*Data shown*:
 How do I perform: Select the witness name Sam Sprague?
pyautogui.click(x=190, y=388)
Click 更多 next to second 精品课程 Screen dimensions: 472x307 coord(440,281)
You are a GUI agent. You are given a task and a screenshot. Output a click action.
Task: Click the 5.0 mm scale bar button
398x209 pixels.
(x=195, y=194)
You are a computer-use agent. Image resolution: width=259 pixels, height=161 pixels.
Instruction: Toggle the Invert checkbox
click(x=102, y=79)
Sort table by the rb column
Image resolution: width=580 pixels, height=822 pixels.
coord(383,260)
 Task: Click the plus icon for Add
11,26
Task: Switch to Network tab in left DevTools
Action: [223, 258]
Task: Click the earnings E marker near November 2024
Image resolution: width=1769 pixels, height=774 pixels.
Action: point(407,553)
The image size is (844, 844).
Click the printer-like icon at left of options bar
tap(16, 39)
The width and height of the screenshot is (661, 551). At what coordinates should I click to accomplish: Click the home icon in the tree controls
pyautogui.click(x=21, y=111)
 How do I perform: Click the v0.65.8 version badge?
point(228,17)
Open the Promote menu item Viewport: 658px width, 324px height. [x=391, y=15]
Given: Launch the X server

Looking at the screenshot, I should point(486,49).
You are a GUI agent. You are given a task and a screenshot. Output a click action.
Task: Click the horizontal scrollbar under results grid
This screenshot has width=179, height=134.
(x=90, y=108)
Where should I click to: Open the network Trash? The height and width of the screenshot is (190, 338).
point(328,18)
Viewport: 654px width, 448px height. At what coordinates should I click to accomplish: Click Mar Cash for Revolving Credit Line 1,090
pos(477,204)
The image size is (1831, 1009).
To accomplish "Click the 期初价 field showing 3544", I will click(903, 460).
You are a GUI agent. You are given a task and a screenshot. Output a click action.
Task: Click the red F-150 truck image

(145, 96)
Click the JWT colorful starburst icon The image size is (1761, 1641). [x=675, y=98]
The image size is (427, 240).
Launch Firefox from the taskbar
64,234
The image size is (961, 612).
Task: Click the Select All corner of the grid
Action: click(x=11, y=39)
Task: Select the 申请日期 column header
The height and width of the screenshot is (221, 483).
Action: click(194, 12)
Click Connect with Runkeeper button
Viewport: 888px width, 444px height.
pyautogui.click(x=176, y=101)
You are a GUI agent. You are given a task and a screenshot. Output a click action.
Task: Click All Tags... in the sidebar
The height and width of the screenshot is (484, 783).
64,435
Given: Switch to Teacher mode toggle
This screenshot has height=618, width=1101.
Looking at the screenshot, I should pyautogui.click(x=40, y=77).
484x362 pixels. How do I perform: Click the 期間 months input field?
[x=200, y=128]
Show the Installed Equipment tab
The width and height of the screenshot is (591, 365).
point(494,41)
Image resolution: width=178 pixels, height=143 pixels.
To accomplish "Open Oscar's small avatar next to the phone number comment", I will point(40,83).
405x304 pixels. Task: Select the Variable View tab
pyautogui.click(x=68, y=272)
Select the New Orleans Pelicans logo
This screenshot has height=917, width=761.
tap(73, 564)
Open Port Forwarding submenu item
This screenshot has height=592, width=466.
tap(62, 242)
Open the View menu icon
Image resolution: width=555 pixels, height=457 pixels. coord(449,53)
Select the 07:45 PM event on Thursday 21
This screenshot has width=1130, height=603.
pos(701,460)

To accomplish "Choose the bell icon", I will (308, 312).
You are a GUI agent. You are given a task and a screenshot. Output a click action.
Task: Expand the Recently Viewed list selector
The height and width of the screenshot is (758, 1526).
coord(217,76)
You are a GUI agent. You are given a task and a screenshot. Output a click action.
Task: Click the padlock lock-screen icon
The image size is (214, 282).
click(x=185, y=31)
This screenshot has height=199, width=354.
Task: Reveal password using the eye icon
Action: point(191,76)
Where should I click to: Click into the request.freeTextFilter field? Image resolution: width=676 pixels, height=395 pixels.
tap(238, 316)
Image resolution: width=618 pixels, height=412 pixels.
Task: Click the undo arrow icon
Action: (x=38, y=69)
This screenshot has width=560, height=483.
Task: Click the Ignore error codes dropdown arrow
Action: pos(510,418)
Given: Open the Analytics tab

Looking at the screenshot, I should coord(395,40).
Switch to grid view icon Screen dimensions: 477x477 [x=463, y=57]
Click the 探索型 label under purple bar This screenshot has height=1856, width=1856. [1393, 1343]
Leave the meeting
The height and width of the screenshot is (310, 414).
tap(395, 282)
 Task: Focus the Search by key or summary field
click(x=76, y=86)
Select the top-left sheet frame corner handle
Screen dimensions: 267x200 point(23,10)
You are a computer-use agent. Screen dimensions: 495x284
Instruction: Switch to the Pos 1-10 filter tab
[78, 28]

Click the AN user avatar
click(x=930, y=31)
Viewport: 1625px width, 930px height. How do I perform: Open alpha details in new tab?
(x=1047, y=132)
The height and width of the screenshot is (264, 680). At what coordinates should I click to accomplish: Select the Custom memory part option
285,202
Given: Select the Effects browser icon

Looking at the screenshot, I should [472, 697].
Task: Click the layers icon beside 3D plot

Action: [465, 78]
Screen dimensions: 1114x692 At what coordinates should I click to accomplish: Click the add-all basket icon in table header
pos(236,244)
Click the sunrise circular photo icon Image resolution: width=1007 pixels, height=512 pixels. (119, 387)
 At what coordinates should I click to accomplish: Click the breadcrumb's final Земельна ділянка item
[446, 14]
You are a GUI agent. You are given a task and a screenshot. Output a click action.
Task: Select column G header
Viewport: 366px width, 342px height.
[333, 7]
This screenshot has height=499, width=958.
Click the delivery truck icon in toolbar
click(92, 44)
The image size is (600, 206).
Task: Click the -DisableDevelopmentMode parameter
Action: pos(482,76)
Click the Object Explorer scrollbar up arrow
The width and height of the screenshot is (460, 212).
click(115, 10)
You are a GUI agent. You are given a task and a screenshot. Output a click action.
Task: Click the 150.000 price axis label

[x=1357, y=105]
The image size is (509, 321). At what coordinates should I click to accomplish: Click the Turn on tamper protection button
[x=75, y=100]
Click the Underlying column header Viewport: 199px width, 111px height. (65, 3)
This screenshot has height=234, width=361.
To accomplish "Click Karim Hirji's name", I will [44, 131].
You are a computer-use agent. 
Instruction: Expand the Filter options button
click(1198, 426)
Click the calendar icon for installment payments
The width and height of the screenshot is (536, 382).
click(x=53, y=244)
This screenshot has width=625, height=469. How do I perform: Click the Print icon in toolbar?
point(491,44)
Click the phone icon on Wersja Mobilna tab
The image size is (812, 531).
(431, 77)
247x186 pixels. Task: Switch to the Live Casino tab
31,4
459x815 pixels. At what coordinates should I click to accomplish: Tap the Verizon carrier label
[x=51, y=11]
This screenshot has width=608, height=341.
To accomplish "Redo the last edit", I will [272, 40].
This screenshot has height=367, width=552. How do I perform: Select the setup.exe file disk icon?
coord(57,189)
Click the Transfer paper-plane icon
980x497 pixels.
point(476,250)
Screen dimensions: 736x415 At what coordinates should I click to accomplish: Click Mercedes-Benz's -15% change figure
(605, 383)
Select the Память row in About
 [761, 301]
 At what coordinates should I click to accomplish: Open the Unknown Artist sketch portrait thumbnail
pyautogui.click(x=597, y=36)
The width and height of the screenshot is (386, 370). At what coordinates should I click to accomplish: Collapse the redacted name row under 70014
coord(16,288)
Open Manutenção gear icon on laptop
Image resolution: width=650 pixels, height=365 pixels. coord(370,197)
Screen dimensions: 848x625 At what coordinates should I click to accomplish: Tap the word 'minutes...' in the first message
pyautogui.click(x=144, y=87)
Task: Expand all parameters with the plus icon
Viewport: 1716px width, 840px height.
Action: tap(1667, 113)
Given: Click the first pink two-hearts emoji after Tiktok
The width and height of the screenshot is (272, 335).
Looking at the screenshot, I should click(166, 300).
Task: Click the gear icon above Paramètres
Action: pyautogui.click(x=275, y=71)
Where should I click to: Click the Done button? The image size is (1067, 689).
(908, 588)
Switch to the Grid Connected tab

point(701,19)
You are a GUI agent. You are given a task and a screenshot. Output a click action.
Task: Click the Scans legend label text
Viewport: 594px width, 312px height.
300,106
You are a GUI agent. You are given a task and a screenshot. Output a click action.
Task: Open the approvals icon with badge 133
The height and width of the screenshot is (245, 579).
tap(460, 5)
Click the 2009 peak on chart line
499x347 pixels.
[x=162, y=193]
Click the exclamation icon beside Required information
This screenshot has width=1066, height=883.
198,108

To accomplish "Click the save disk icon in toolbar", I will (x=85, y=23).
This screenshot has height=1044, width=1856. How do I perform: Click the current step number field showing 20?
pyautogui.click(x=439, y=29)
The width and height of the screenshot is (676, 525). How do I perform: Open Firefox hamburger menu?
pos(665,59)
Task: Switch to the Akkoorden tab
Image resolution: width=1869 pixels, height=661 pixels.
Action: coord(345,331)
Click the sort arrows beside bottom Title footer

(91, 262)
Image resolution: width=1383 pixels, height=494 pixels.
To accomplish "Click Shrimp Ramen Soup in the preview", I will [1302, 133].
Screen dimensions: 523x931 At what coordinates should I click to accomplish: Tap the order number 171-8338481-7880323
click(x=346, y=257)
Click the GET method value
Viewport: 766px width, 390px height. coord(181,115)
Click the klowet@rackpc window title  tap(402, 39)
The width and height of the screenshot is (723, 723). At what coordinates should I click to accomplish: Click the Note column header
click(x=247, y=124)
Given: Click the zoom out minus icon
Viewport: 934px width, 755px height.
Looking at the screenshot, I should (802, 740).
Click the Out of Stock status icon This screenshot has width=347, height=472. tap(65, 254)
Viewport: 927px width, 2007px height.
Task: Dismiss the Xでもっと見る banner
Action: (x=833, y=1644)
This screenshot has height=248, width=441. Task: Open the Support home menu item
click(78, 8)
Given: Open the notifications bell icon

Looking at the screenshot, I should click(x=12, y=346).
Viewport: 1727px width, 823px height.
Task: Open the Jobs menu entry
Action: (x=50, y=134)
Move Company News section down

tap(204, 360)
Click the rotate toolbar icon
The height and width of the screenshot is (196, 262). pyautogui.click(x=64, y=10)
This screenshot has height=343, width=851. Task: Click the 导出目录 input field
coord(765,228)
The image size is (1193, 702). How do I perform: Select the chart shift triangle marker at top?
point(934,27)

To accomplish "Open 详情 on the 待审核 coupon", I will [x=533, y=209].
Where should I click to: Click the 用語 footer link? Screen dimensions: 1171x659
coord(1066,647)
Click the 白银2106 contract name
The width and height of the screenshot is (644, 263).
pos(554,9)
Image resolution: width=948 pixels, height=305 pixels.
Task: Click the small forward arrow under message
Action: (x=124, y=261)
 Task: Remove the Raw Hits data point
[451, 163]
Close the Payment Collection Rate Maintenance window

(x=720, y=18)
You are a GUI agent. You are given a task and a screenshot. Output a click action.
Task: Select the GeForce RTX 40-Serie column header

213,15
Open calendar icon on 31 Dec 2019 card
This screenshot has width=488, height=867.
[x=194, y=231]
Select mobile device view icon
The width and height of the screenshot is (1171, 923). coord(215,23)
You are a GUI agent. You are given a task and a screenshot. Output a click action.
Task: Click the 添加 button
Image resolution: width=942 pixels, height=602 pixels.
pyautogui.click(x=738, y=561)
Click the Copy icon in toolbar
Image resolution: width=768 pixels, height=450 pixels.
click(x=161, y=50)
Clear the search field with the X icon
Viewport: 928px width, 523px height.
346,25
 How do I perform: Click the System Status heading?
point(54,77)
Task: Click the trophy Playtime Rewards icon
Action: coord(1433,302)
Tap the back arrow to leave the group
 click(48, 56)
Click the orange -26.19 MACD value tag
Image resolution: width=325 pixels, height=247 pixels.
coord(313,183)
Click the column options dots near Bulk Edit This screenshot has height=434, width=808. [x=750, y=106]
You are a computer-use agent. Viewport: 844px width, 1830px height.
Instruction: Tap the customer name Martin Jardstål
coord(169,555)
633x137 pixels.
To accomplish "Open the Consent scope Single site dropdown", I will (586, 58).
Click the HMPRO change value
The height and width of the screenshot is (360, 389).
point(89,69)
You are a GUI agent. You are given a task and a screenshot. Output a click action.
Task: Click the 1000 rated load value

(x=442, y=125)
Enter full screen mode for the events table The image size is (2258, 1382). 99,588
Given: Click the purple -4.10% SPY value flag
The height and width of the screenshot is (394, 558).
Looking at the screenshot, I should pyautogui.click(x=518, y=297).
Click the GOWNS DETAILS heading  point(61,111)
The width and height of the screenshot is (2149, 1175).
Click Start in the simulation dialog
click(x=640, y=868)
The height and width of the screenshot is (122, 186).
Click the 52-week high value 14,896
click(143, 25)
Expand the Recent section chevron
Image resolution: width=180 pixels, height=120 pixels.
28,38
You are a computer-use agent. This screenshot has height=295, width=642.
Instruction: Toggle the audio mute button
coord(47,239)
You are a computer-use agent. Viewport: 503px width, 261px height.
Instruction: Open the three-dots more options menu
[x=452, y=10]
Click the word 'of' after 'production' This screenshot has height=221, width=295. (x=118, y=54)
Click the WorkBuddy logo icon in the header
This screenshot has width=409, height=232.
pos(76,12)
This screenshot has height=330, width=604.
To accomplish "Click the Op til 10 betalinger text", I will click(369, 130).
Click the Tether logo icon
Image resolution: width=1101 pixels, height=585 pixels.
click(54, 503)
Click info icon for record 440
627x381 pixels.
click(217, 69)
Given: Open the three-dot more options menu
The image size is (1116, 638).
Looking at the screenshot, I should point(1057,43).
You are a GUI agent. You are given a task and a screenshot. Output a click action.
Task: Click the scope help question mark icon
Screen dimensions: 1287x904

*Task details*: Please rewrite everything from the start of the records down to the line containing "Action: click(x=11, y=39)", updating "GUI agent" to "screen agent" and leaving all else unchanged.

*Output for this task*:
 How do I perform: Select the witness name Sam Sprague?
pyautogui.click(x=190, y=388)
Click 更多 next to second 精品课程 Screen dimensions: 472x307 coord(440,281)
You are a screen agent. You are given a task and a screenshot. Output a click action.
Task: Click the 5.0 mm scale bar button
398x209 pixels.
(x=195, y=194)
You are a computer-use agent. Image resolution: width=259 pixels, height=161 pixels.
Instruction: Toggle the Invert checkbox
click(x=102, y=79)
Sort table by the rb column
Image resolution: width=580 pixels, height=822 pixels.
coord(383,260)
 Task: Click the plus icon for Add
11,26
Task: Switch to Network tab in left DevTools
Action: [223, 258]
Task: Click the earnings E marker near November 2024
Image resolution: width=1769 pixels, height=774 pixels.
Action: point(407,553)
The image size is (844, 844).
Click the printer-like icon at left of options bar
tap(16, 39)
The width and height of the screenshot is (661, 551). At what coordinates should I click to accomplish: Click the home icon in the tree controls
pyautogui.click(x=21, y=111)
 How do I perform: Click the v0.65.8 version badge?
point(228,17)
Open the Promote menu item Viewport: 658px width, 324px height. [x=391, y=15]
Given: Launch the X server

Looking at the screenshot, I should point(486,49).
You are a screen agent. You are given a task and a screenshot. Output a click action.
Task: Click the horizontal scrollbar under results grid
This screenshot has width=179, height=134.
(x=90, y=108)
Where should I click to: Open the network Trash? The height and width of the screenshot is (190, 338).
point(328,18)
Viewport: 654px width, 448px height. At what coordinates should I click to accomplish: Click Mar Cash for Revolving Credit Line 1,090
pos(477,204)
The image size is (1831, 1009).
To accomplish "Click the 期初价 field showing 3544", I will click(903, 460).
You are a screen agent. You are given a task and a screenshot. Output a click action.
Task: Click the red F-150 truck image

(145, 96)
Click the JWT colorful starburst icon The image size is (1761, 1641). [x=675, y=98]
The image size is (427, 240).
Launch Firefox from the taskbar
64,234
The image size is (961, 612).
Task: Click the Select All corner of the grid
Action: click(x=11, y=39)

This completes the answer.